Mrs. Burne-Jones
Angela Thirkell talks about how her grandmother — the wife and, later, widow of the painter, Edward Burne-Jones — used to have workingmen into her home to read to them about Pre-Raphaelitism and socialism: “All the snobbishness latent in children came to the fore as we watched the honoured but unhappy workman sitting stiffly on the edge of his chair in his horrible best clothes while my grandmother’s lovely earnest voice preached William Morris to him.”

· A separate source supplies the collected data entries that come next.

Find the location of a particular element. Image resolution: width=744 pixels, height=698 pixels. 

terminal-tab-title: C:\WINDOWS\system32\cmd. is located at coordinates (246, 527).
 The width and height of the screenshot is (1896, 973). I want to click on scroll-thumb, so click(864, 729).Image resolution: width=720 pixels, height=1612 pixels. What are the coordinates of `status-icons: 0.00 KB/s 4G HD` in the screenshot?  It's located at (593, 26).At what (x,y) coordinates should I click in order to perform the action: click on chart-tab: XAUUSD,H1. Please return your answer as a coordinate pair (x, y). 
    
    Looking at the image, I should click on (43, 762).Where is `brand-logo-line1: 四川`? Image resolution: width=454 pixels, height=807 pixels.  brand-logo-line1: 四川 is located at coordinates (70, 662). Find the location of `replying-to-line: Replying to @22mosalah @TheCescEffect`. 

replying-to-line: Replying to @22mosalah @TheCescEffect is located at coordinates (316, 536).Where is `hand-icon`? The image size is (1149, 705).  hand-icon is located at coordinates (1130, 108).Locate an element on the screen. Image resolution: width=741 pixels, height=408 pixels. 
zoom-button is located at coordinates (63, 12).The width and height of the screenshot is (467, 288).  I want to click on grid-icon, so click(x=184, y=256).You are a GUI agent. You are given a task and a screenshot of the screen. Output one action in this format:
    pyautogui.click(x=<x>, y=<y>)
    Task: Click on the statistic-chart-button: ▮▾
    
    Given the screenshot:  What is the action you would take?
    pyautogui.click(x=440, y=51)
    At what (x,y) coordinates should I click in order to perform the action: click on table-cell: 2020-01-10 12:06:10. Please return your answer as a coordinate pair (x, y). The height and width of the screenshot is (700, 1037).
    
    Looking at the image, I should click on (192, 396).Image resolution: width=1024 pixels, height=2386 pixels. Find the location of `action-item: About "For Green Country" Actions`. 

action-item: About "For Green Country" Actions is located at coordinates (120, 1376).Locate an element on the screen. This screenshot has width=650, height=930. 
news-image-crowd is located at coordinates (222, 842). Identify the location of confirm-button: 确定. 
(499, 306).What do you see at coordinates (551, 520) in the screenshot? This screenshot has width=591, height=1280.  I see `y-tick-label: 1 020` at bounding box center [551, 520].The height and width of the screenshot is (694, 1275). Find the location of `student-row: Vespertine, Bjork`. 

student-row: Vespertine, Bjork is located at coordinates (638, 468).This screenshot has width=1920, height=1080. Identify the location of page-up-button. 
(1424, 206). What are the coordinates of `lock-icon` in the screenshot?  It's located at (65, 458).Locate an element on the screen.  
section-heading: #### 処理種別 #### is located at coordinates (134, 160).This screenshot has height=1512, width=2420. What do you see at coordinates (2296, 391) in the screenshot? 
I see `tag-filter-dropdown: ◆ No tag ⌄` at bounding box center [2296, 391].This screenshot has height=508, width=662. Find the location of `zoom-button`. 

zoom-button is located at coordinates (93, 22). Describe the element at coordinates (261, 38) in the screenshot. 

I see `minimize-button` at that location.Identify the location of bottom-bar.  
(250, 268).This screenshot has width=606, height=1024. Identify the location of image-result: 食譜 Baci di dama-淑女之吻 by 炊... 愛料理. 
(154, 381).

In spite of her wide affections and deep understanding she was curiously removed from real life and I think she honestly believed that The Seven Lamps of Architecture on every working-man’s table would go far to ameliorate the world. She was absolutely fearless, morally and physically. During the South African War her sympathies were with the Boers, and though she was at that time a widow, living alone, she never hesitated to bear witness, without a single sympathizer. When peace was declared she hung out of her window a large blue cloth on which she had been stitching the words: ‘We have killed and also taken possession.’ For some time there was considerable personal danger to her from a populace in Mafeking mood, till her nephew, Rudyard Kipling, coming over from The Elms, pacified the people and sent them away. Single-minded people can be a little alarming to live with and we children had a nervous feeling that we never knew where our grandmother might break out next. — Angela Thirkell, Three Houses, pp. 78-79, 79-80.